EXTRACT TO READ:
-- Opening Marker --

It sounds a bit like the plot of an action thriller, but it’s actually the management plan for culling the mountain goat herds in GTNP.
Olympic National Park relocated hundreds of mountain goats—via helicopter!— to North Cascades National Park. The goats are invasive in the Olympics, but native to the North Cascades. They captured, sedated, and then flew the mountain goats. It took four sessions over two years, but the mission was accomplished.
Capturing the mountain goats for relocation in the Tetons is a possibility, but GTNP has too many visitors in the summer, so winter is the only option. They gave it a shot, but December efforts to capture mountain goats yielded a single goat and because time is of the essence, park officials moved on to the sharpshooter option.
The plan was to cull about 75% of the mountain goats using sharpshooters from helicopters. It was determined by both the Park Service and the Wyoming Game and Fish Department that paid sharpshooters in conjunction with “skilled volunteers” (basically hunters who don’t harvest any part of the animal) would eradicate the mountain goats.
Going Off Script
The first part of the plan wound up being a bust. In January, it was a week-long storm that grounded the helicopters, and then in February flights were supposed to go on for a week, but U.S. Secretary of the Interior, David Bernhardt, stepped in and called them off after a single day of aerial culling.

-- Closing Marker --

RECORD EXTRACTS:
-- Opening Marker --

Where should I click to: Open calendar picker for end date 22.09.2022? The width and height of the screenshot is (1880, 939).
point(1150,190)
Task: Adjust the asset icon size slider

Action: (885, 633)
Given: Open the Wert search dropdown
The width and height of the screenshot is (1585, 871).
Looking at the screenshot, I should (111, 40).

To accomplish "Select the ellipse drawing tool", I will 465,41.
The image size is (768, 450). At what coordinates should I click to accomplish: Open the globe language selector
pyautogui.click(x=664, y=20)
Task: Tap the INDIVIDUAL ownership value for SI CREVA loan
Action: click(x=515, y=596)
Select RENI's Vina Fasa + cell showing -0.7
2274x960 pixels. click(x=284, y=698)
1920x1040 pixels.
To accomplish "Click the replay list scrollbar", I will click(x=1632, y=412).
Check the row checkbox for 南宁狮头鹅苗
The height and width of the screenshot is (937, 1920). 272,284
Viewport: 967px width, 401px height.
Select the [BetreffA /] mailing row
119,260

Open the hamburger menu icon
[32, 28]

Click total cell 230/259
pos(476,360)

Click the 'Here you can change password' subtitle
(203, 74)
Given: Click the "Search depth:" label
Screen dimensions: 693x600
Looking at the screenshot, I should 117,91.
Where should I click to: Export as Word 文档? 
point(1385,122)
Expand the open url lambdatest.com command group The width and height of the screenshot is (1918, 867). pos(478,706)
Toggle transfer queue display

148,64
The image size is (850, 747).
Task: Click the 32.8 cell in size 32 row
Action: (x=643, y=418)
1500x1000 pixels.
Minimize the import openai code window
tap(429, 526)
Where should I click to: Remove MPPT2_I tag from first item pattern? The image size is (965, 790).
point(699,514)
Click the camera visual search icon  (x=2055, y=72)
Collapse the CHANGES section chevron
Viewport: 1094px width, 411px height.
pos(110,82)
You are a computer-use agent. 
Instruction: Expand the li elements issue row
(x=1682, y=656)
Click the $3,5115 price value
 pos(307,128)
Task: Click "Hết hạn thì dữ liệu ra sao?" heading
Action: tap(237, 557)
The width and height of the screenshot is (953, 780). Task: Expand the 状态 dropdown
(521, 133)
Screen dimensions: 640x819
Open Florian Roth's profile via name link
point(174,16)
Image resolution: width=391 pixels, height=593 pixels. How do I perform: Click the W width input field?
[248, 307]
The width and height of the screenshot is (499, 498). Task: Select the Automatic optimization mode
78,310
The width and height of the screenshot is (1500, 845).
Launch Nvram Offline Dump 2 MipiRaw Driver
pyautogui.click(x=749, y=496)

-- Closing Marker --

YOUR TASK: Using the mountain goat text, explain in one to three sentences why park officials in the Tetons turned to the sharpshooter option. Answer from the mountain goat text alone.

ANSWER TO THIS TASK: The December attempt to capture mountain goats for relocation produced only a single goat. Because time was of the essence, officials moved on to using sharpshooters.